> [Exercise objective] Repeat the lines in the entries below word for word, starting at the line containing "so click(x=1513, y=13)." and ending at the line containing "Looking at the image, I should click on (1616, 528).".

Data on locating visible targets
..............................

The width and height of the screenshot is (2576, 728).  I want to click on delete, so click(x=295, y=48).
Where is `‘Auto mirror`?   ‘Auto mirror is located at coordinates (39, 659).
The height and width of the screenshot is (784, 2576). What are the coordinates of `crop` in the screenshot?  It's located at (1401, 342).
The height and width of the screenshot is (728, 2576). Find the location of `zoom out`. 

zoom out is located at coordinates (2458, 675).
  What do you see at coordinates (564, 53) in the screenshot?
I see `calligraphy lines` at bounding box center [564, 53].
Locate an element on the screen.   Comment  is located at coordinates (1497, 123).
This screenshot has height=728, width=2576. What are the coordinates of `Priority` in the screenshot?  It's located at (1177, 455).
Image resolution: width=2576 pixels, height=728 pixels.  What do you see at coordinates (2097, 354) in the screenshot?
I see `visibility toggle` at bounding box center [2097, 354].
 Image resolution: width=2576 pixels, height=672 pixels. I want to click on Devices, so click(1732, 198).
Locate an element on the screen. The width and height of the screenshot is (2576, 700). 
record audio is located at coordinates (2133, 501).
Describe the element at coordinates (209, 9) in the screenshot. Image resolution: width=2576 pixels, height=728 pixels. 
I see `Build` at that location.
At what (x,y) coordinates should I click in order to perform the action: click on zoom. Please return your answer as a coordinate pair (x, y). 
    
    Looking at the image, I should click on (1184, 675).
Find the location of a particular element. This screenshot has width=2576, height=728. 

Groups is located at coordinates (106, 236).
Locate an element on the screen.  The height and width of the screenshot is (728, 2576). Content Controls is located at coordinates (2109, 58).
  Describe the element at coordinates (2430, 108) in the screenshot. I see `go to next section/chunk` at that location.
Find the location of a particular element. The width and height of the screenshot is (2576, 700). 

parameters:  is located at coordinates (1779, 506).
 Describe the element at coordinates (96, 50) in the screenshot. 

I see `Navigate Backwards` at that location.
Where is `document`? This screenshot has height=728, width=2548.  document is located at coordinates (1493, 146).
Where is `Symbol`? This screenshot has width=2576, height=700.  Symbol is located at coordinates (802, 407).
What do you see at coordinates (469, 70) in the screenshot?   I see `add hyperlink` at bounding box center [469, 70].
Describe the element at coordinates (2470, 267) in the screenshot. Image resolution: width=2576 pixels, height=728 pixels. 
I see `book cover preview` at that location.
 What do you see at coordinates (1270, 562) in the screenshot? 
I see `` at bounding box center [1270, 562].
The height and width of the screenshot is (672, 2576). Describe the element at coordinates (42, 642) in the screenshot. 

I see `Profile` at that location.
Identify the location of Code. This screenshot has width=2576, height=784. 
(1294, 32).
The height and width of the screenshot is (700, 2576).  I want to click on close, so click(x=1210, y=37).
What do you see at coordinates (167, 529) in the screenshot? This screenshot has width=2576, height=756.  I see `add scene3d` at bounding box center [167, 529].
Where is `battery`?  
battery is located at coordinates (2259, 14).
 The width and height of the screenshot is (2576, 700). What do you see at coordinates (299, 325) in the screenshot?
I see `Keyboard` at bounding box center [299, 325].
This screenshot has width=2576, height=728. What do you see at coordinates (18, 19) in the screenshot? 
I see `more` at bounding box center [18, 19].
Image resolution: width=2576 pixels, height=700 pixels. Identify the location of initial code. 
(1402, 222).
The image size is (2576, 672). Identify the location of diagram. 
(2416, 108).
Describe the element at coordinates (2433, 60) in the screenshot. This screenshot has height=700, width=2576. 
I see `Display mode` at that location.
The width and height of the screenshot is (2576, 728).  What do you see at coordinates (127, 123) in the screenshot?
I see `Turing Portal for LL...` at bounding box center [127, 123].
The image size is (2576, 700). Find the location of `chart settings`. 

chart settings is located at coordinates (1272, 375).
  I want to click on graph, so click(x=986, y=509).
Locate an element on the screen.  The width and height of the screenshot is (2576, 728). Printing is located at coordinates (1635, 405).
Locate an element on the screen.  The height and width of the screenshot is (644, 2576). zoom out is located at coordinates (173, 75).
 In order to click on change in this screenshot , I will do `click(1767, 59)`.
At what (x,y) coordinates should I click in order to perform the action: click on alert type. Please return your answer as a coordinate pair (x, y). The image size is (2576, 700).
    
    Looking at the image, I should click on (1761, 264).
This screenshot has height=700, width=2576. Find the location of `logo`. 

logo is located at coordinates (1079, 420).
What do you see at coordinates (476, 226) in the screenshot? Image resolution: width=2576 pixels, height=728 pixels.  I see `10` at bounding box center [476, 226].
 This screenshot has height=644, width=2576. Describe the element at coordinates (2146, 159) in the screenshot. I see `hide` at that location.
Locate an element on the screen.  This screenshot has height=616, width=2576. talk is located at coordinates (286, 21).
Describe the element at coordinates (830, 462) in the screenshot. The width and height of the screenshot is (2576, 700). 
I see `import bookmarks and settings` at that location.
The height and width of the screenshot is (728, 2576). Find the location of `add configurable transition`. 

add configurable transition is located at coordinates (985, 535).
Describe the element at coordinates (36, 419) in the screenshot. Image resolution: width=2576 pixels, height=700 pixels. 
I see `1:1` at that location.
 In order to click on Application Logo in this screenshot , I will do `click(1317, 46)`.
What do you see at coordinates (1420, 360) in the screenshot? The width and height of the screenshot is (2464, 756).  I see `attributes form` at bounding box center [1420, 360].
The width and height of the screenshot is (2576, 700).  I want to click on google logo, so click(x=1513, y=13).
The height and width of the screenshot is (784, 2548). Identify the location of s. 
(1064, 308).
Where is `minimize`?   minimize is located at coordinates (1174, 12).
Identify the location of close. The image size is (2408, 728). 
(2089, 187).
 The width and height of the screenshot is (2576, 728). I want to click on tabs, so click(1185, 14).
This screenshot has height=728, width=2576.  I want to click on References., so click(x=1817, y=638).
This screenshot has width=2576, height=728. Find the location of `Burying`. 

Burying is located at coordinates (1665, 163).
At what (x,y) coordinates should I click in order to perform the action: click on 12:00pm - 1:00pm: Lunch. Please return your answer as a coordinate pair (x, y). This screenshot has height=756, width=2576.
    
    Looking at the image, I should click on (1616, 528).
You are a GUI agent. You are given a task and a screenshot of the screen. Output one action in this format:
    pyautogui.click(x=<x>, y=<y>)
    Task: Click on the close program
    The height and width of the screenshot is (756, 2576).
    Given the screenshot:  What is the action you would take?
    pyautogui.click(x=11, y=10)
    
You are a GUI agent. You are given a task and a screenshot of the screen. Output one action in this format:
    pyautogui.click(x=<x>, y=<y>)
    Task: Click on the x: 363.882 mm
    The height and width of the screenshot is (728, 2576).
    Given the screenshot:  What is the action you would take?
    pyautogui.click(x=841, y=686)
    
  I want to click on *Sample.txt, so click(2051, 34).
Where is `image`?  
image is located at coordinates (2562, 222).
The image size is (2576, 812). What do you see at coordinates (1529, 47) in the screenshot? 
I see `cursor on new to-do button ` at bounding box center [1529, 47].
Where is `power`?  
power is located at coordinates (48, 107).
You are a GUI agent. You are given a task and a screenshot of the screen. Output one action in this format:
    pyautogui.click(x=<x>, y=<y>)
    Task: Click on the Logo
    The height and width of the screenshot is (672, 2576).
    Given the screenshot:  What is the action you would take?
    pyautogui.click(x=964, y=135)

..............................

> [Solved exercise]
The width and height of the screenshot is (2576, 700).  I want to click on google logo, so click(x=1513, y=13).
The height and width of the screenshot is (784, 2548). Identify the location of s. 
(1064, 308).
Where is `minimize`?   minimize is located at coordinates (1174, 12).
Identify the location of close. The image size is (2408, 728). 
(2089, 187).
 The width and height of the screenshot is (2576, 728). I want to click on tabs, so click(1185, 14).
This screenshot has height=728, width=2576.  I want to click on References., so click(x=1817, y=638).
This screenshot has width=2576, height=728. Find the location of `Burying`. 

Burying is located at coordinates (1665, 163).
At what (x,y) coordinates should I click in order to perform the action: click on 12:00pm - 1:00pm: Lunch. Please return your answer as a coordinate pair (x, y). This screenshot has height=756, width=2576.
    
    Looking at the image, I should click on (1616, 528).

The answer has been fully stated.